▶ **EXERCISE BRIEF**:
Except for the pictures, reproduce the records word for word.
[[ DATA SHOWN, beginning ]]
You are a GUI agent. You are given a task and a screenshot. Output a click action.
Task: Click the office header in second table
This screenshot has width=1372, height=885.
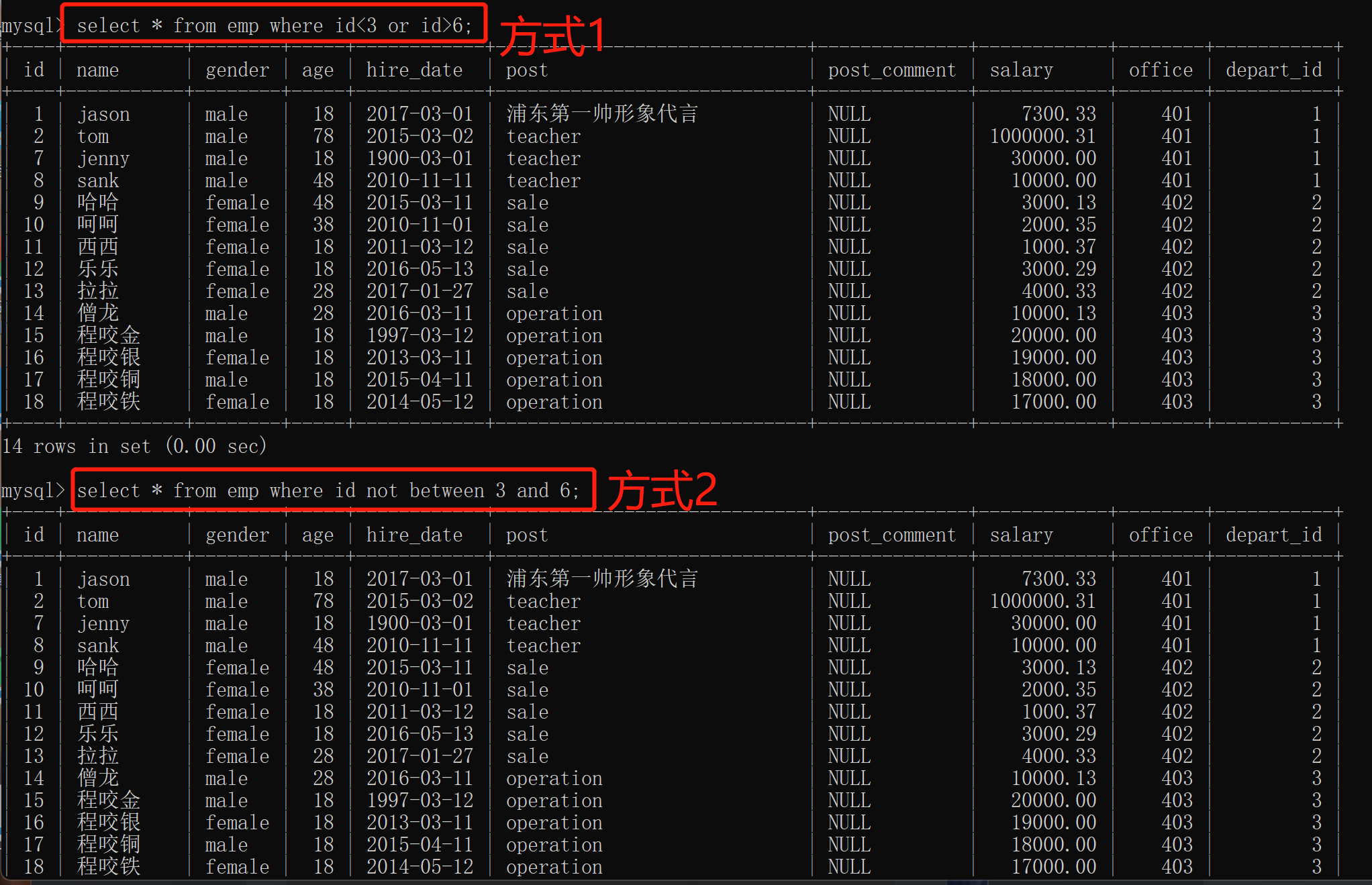1161,535
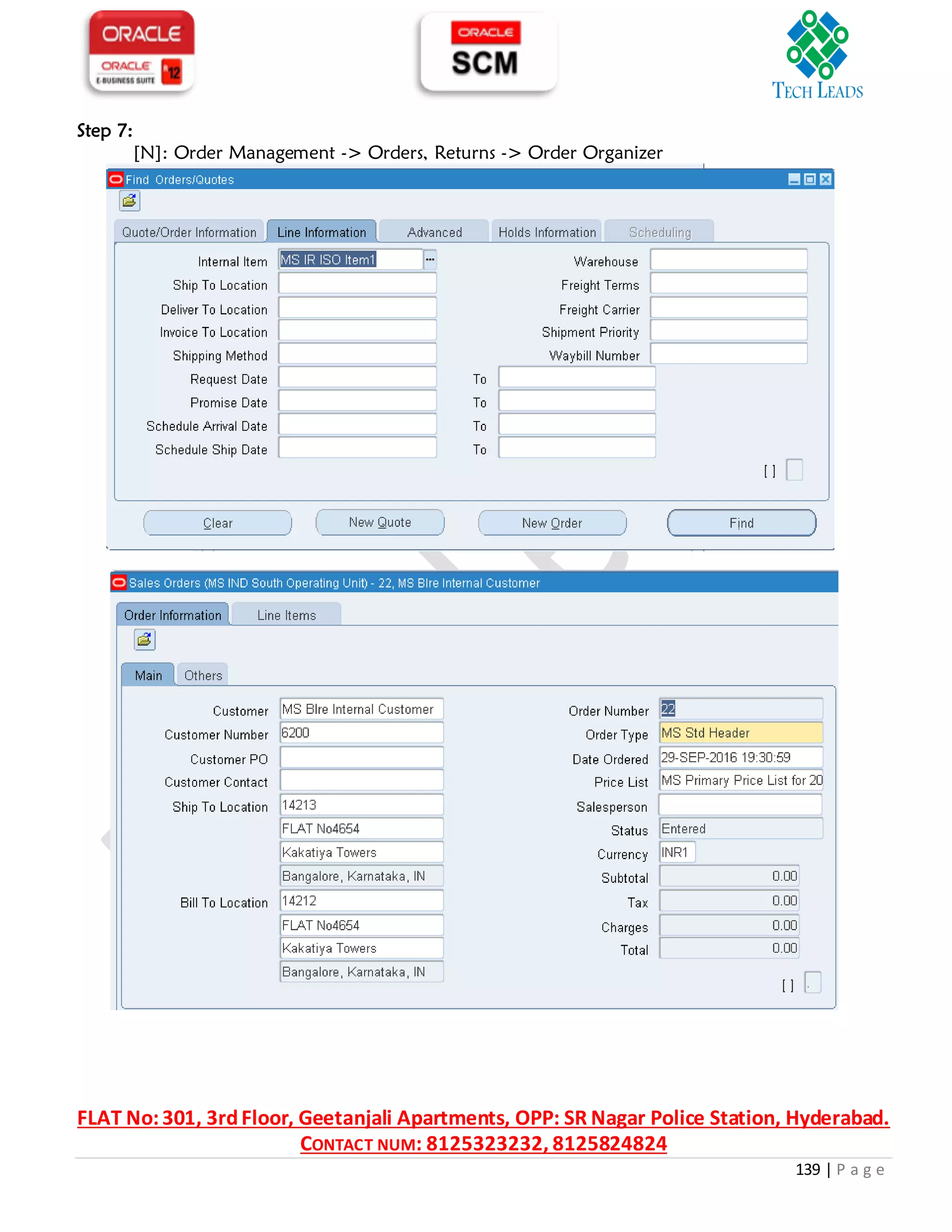Click Oracle logo in Find Orders/Quotes title bar
The width and height of the screenshot is (952, 1232).
pos(116,179)
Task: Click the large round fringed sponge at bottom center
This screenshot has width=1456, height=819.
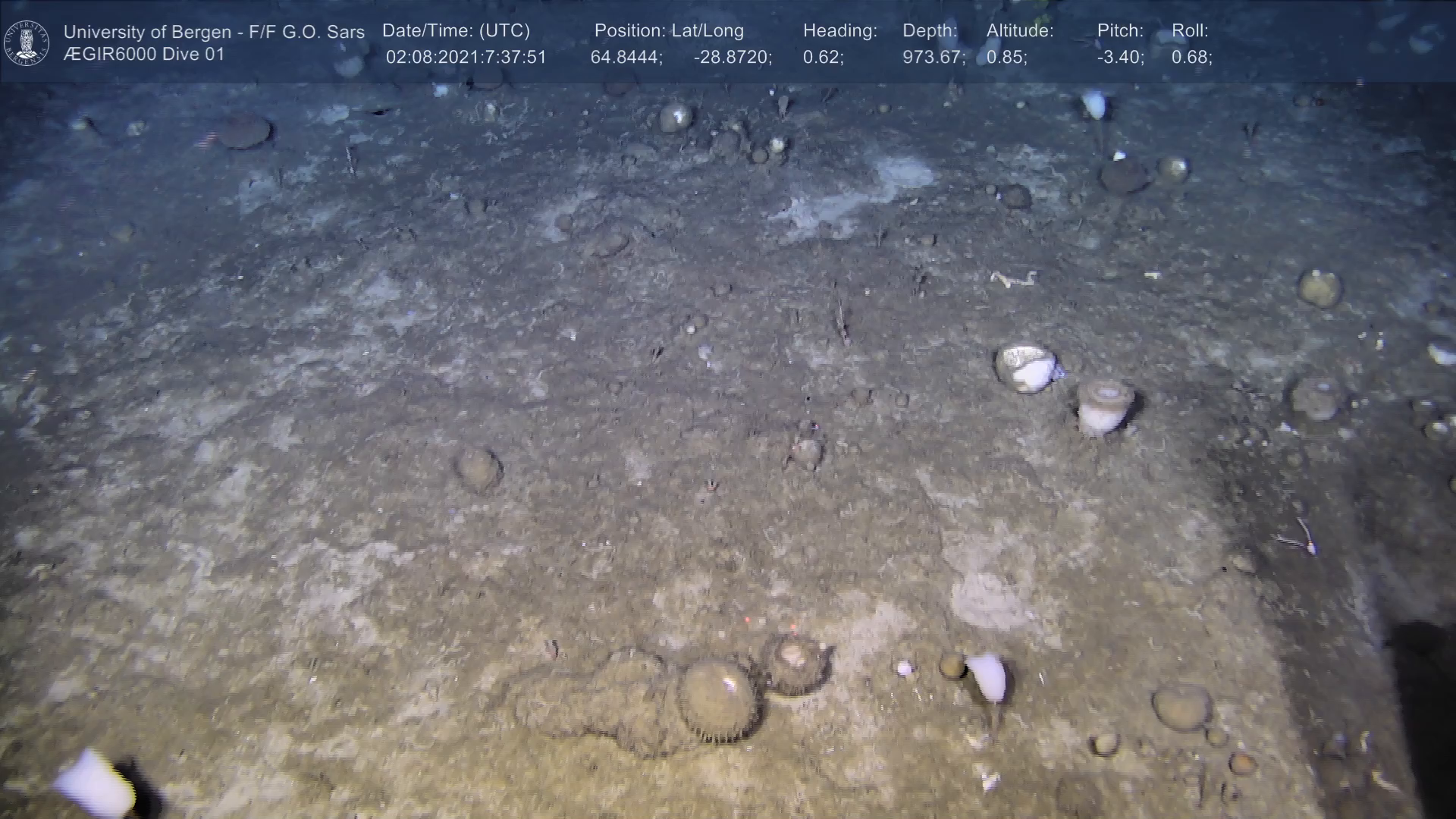Action: tap(717, 699)
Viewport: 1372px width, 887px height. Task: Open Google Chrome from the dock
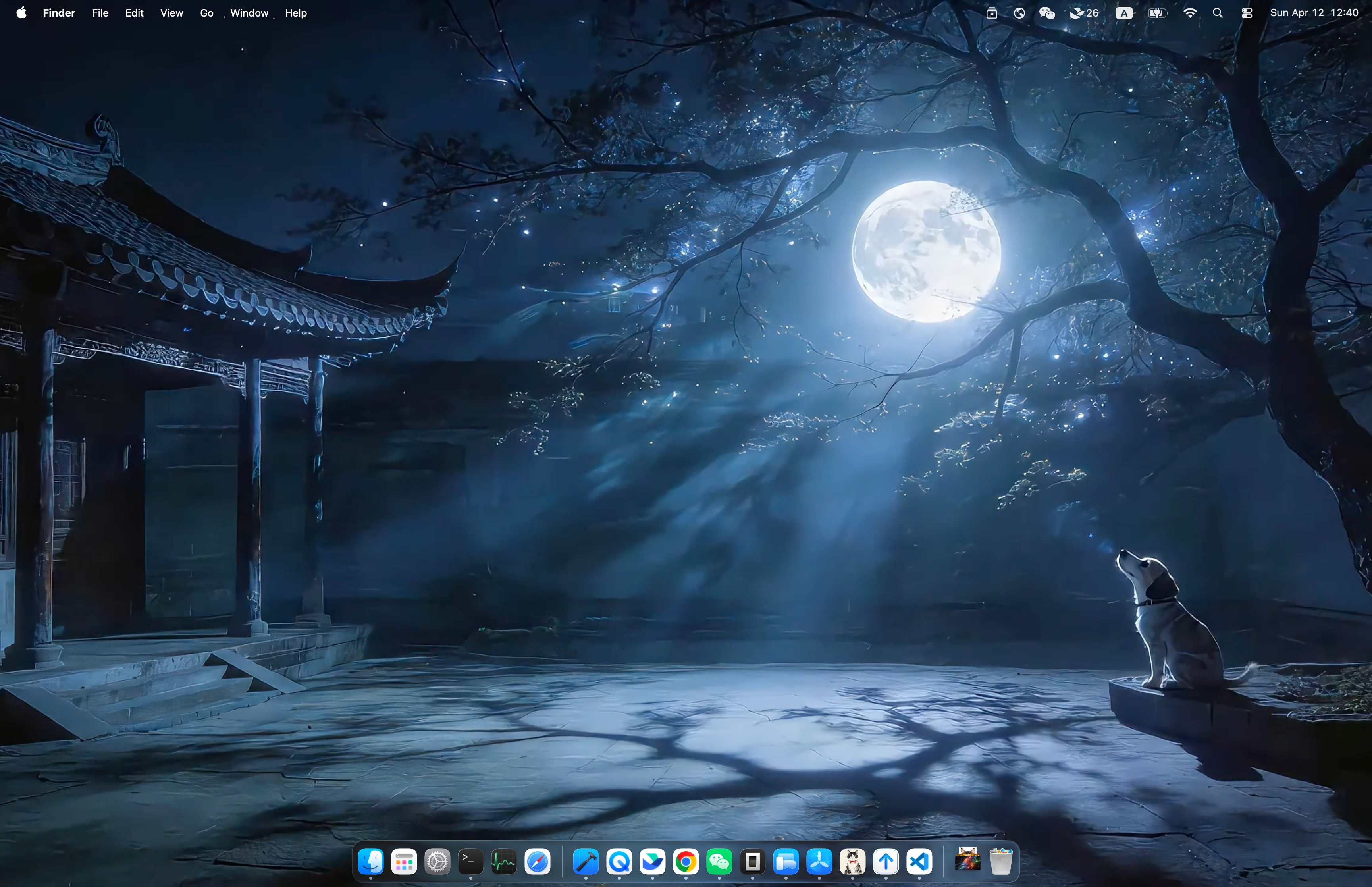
[[ DATA SHOWN, end ]]
▶ **SOLUTION BELOW**:
You are a GUI agent. You are given a task and a screenshot. Output a click action.
Task: Click the office header in second table
This screenshot has width=1372, height=885.
1161,535
Click Oracle logo in Find Orders/Quotes title bar
The width and height of the screenshot is (952, 1232).
pos(116,179)
Task: Click the large round fringed sponge at bottom center
This screenshot has width=1456, height=819.
Action: tap(717, 699)
Viewport: 1372px width, 887px height. Task: Open Google Chrome from the dock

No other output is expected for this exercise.